■ **EXTRACTED DATA**:
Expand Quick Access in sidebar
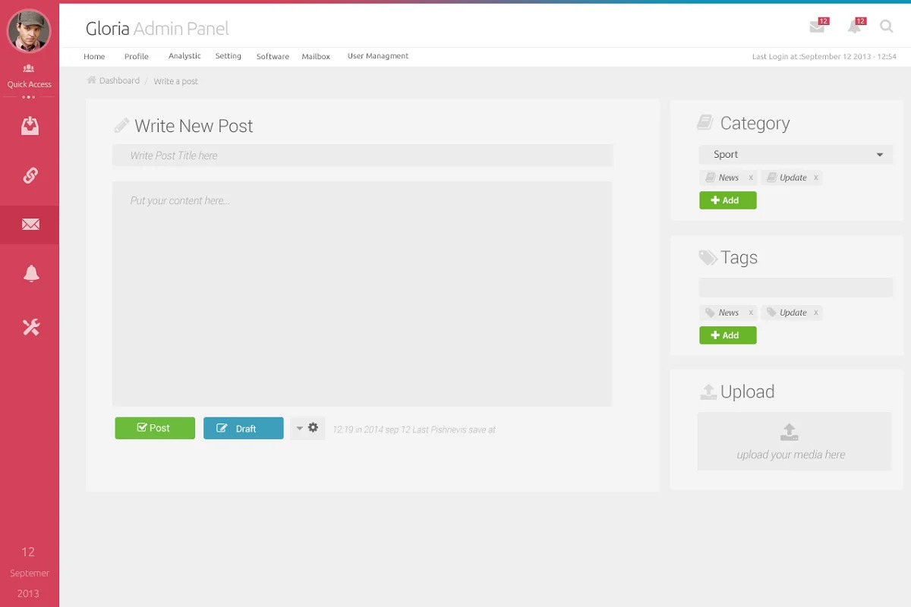Screen dimensions: 911x607 29,77
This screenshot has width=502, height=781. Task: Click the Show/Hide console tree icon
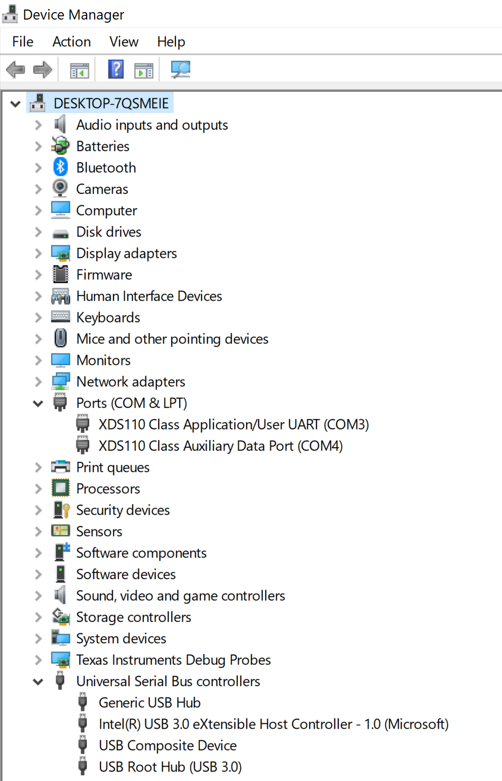[80, 70]
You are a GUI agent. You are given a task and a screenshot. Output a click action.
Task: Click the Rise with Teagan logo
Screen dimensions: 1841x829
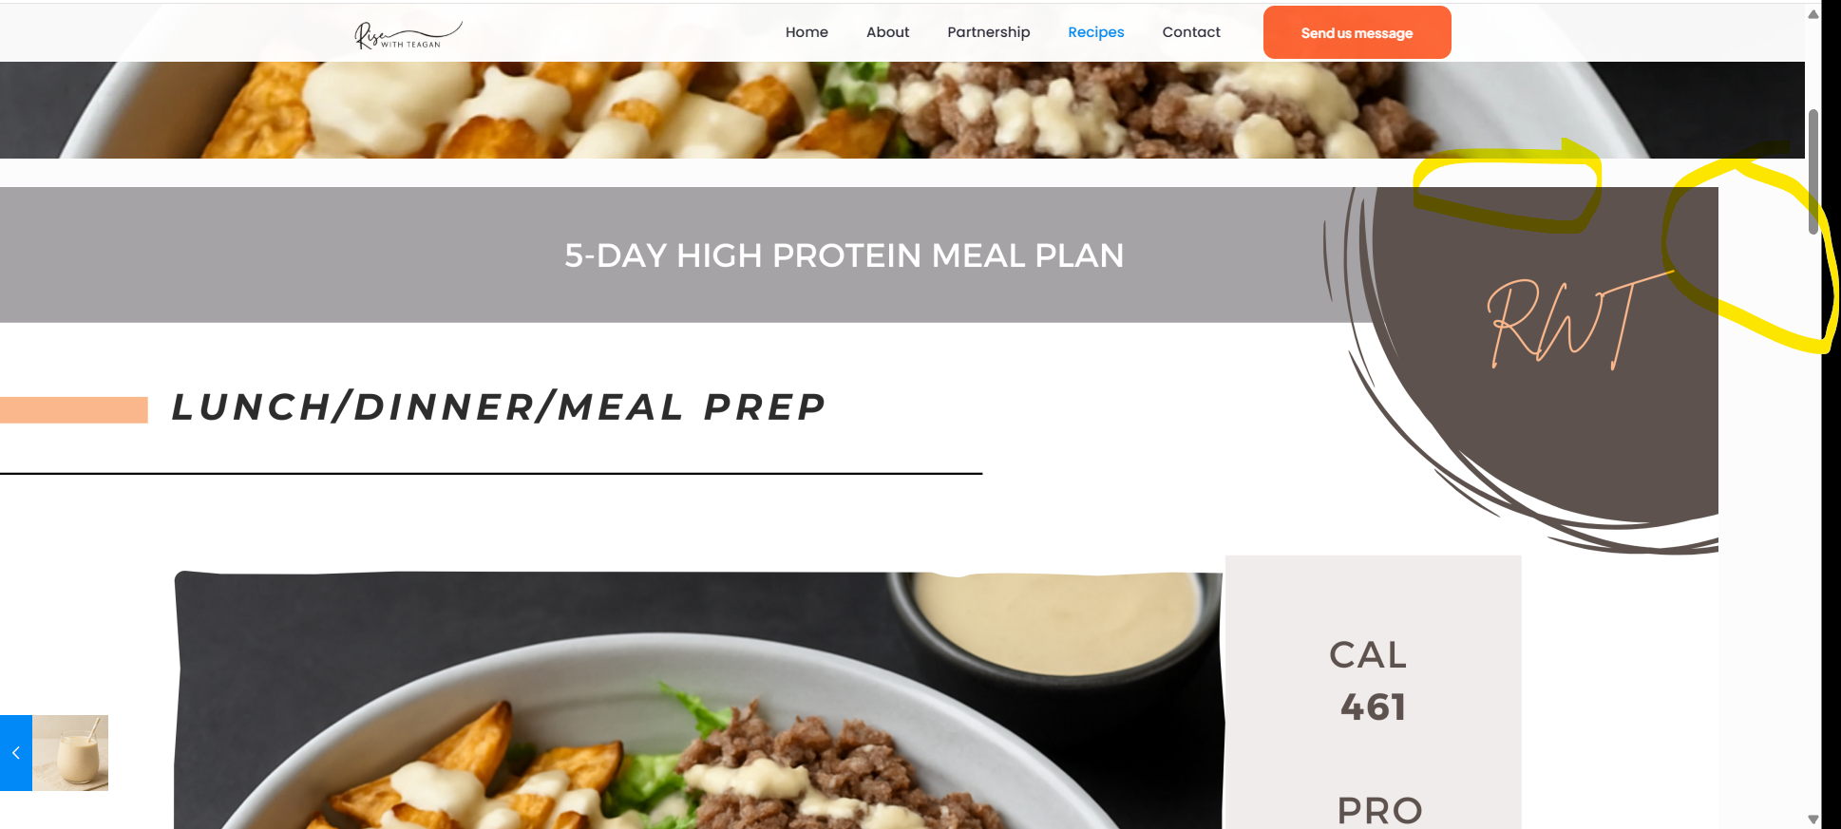pyautogui.click(x=408, y=34)
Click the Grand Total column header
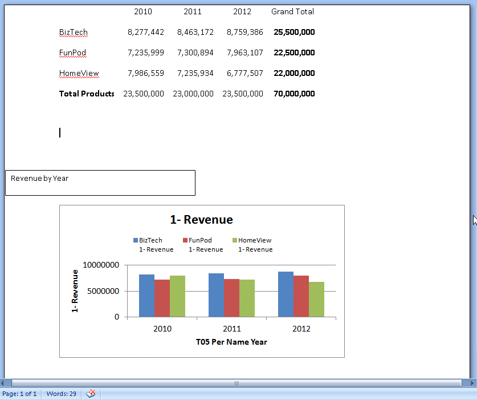The image size is (477, 400). click(292, 11)
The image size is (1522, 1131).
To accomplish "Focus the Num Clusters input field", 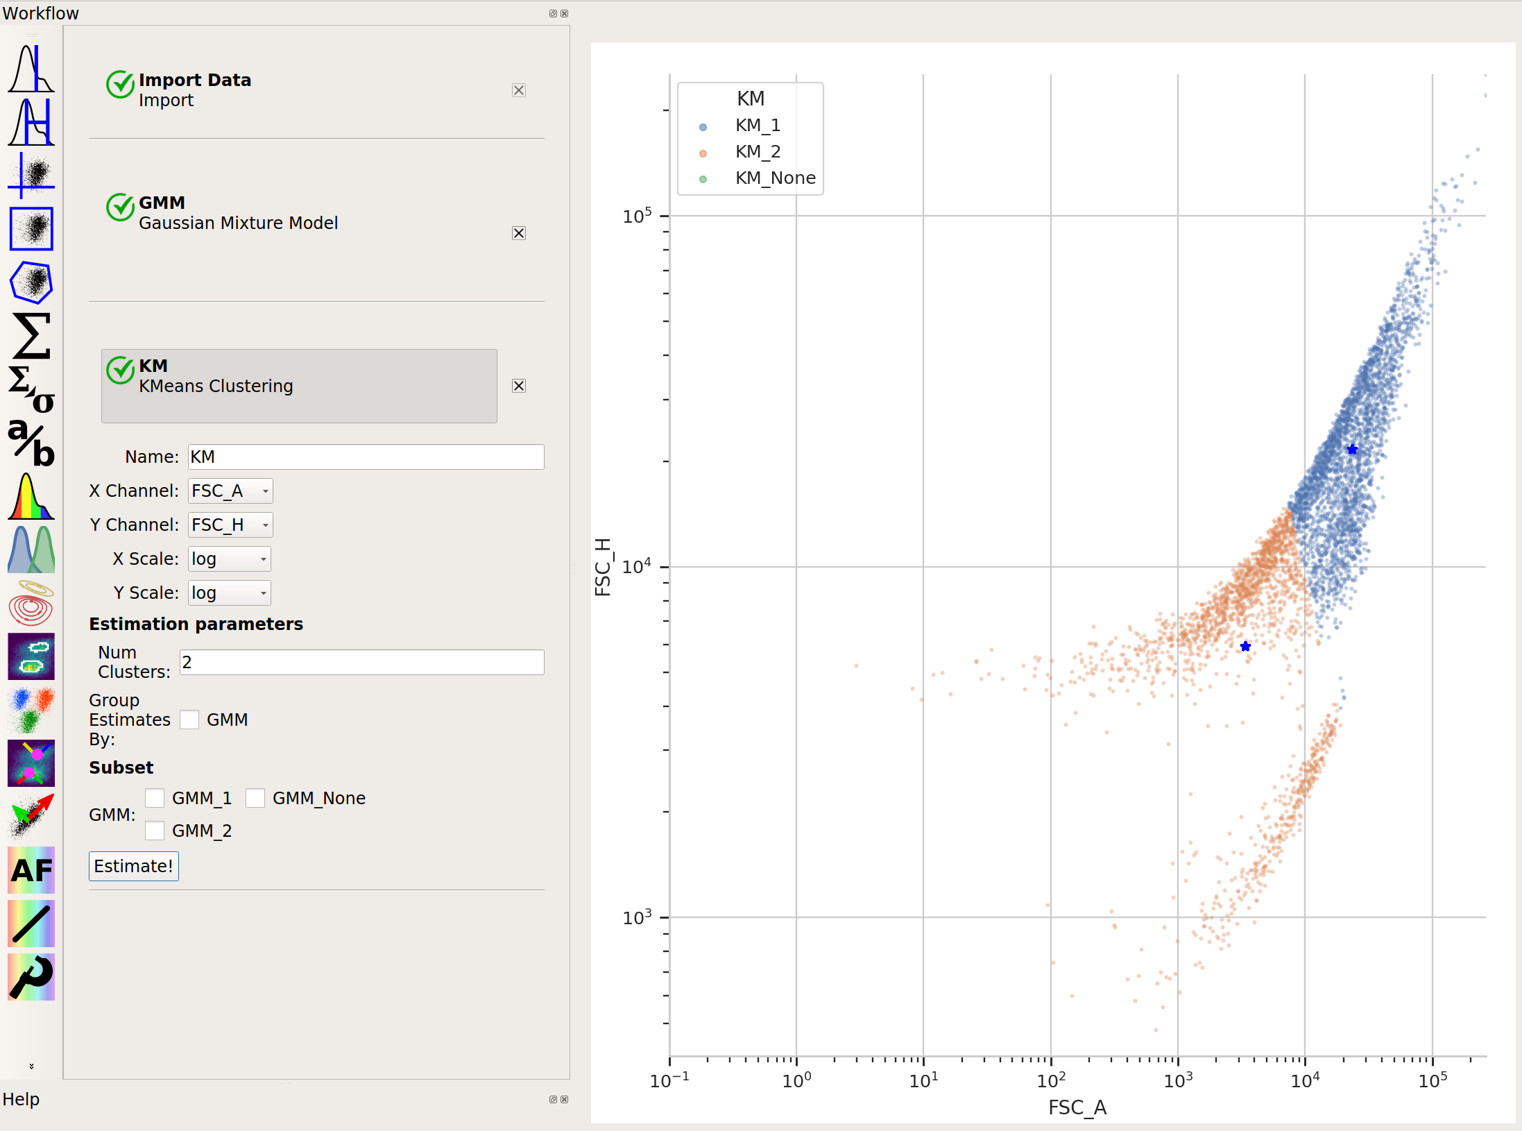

■ **WHAT IS NEEDED**:
Repeat the data verbatim through the "The image size is (1522, 1131)." line, no pictures.

■ **ANSWER TO THIS EXERCISE**:
Expand Quick Access in sidebar
Screen dimensions: 911x607 29,77
This screenshot has width=502, height=781. Task: Click the Show/Hide console tree icon
[80, 70]
You are a GUI agent. You are given a task and a screenshot. Output a click action.
Task: Click the Rise with Teagan logo
Screen dimensions: 1841x829
pyautogui.click(x=408, y=34)
Click the Grand Total column header
The image size is (477, 400). click(292, 11)
The image size is (1522, 1131).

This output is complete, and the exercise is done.